IpoIB transfer rate 70 mb/s......

Hello, i’m trying to create a home lab with infiniband hardware, here is my setup :

1 x Qlogic 12300-BS01 (Subnet manager integrated) flashed with latest intel firmware

1 x Poweredge r300 with mellanox hca MHQH19-XTC (flashed with latest mellanox firmware)

1 x Poweredge r300 with mellanox hca MHQH19-XTC (flashed with latest mellanox firmware)

On each server i installed esxi 5.5, hca drivers, ofed… etc. (i followed this guide Erik Bussink | InfiniBand install & config for vSphere 5.5) http://www.bussink.ch/?p=1306

On vcenter server i created a distribuited switch, assigned the 2 hca MHQH19-XTC and set the switch vmkernel mtu at 4096

I created 2 linux servers assigned as network card just the hca MHQH19-XTC (not the server network card), assigned private ip address (servers pinging eachother) and i tried to transfer 10GB file between the 2 server but the transfer speed its ridiculous not more than 70 Mb/s… somebody can help me to understand what’s wrong in my configuration ?

Thanks

is it faster if you connect the two machines directly without switch?

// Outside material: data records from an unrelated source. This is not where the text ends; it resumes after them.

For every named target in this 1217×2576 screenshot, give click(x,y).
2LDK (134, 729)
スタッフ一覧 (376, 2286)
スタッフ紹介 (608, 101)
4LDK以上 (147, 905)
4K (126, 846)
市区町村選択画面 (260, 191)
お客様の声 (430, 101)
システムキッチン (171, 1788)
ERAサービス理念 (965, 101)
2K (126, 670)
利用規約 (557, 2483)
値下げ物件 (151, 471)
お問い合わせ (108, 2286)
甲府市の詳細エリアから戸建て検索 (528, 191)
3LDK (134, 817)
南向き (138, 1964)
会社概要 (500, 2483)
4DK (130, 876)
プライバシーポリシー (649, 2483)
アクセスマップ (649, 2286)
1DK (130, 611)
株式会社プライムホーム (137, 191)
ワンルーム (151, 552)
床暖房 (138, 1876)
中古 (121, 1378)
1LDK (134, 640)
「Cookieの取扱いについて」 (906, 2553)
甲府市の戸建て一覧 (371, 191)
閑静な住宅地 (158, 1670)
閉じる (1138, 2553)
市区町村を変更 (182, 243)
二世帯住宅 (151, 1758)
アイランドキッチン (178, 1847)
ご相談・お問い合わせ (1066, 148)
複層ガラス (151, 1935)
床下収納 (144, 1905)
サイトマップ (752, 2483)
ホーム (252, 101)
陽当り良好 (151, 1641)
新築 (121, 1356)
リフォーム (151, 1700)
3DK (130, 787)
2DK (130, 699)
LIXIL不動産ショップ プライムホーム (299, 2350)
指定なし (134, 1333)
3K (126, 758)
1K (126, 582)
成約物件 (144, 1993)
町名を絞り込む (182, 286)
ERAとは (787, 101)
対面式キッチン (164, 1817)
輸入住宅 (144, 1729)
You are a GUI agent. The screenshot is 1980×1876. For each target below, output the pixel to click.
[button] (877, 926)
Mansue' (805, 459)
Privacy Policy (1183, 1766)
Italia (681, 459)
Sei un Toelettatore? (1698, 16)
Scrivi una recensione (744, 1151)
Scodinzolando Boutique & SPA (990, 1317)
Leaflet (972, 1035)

Do you see errors on the link?

Could you test with something like mpi pingpong?

Infiniband HOWTO: OpenMPI http://pkg-ofed.alioth.debian.org/howto/infiniband-howto-6.html

Hi,

It looks like your HW components are all QDR capable (you didn’t mention which cables you are using though).

My vote is also for a simple and plain Linux installation (give up on the VMware for now) and check performance then.

One thing people trip on many times - the server’s PCI bus capabilities: make sure your HCA cards are installed on a Gen2 or Gen3 PCI-e bus AND… that the BIOS has the correct settings to enable the latest PCI speed.

when testing your performance i would commander starting with low level RDMA performance tools for IB like rdma_read_bw

next, when you get to measure IP layers, don’t use SCP (it fragment the packets differently and has a significant caching effect). use industry standard benchmarks like iperf (my recommendation) or netperf.

good luck!!

Hello Michael

thanks for your reply… i simply used scp on centos 6.5… i don’t think that’s the storage limit, as storage im using a poweredge R510 with a Dell Perc H700 and 2 SSD Intel RAID0… the poweredge R510 its connected to the switch with a MHQH19-XTC

can you tell us how you measured- nfs, scp, samba? Did you try netperf? Could it be 70MB/s is your hard drive limiting?

Hello Michael

i tried to connect the 2 esxi hosts directly to the poweredge r510 storage… and suprise… the transfer rate its less… about 20 Mb/s

About OpenMPI i couldnt understand how to use it… there is any test that i can run into esxi 5.5 shell?

Thanks

Probably there is no such Softwarepackate like MPI for ESX. Why don’t you first install a regular Linux like Centos to debug if this performance is related to defective hardware

I suspected about the server’s PCI bus capabilities, so i replaced the poweredge r300 with a poweredge r710, installed the MHQH19-XTC into the x16 pci slot…

I runned some tests off esxi, so i installed on each server fedora 20, i run the iperf test and this is the results…

[ ID] Interval Transfer Bandwidth

[ 3] 0.0-30.0 sec 2.58 GBytes 740 Mbits/sec

[ 4] 0.0-30.0 sec 2.68 GBytes 768 Mbits/sec

[ 5] 0.0-30.0 sec 2.51 GBytes 719 Mbits/sec

[ 6] 0.0-30.0 sec 2.70 GBytes 773 Mbits/sec

[ 8] 0.0-30.0 sec 2.68 GBytes 768 Mbits/sec

[ 10] 0.0-30.0 sec 2.77 GBytes 792 Mbits/sec

[ 7] 0.0-30.0 sec 2.60 GBytes 745 Mbits/sec

[ 9] 0.0-30.0 sec 2.48 GBytes 711 Mbits/sec

[SUM] 0.0-30.0 sec 21.0 GBytes 6.02 Gbits/sec

About the cables im using CINCH - QSPF+ (exactly this:

Cinch success at SC09: Showcased Cinch cables, Released QSFP+, and Participated in SCinet - Cinch Connectors http://www.cinch.com/sc09/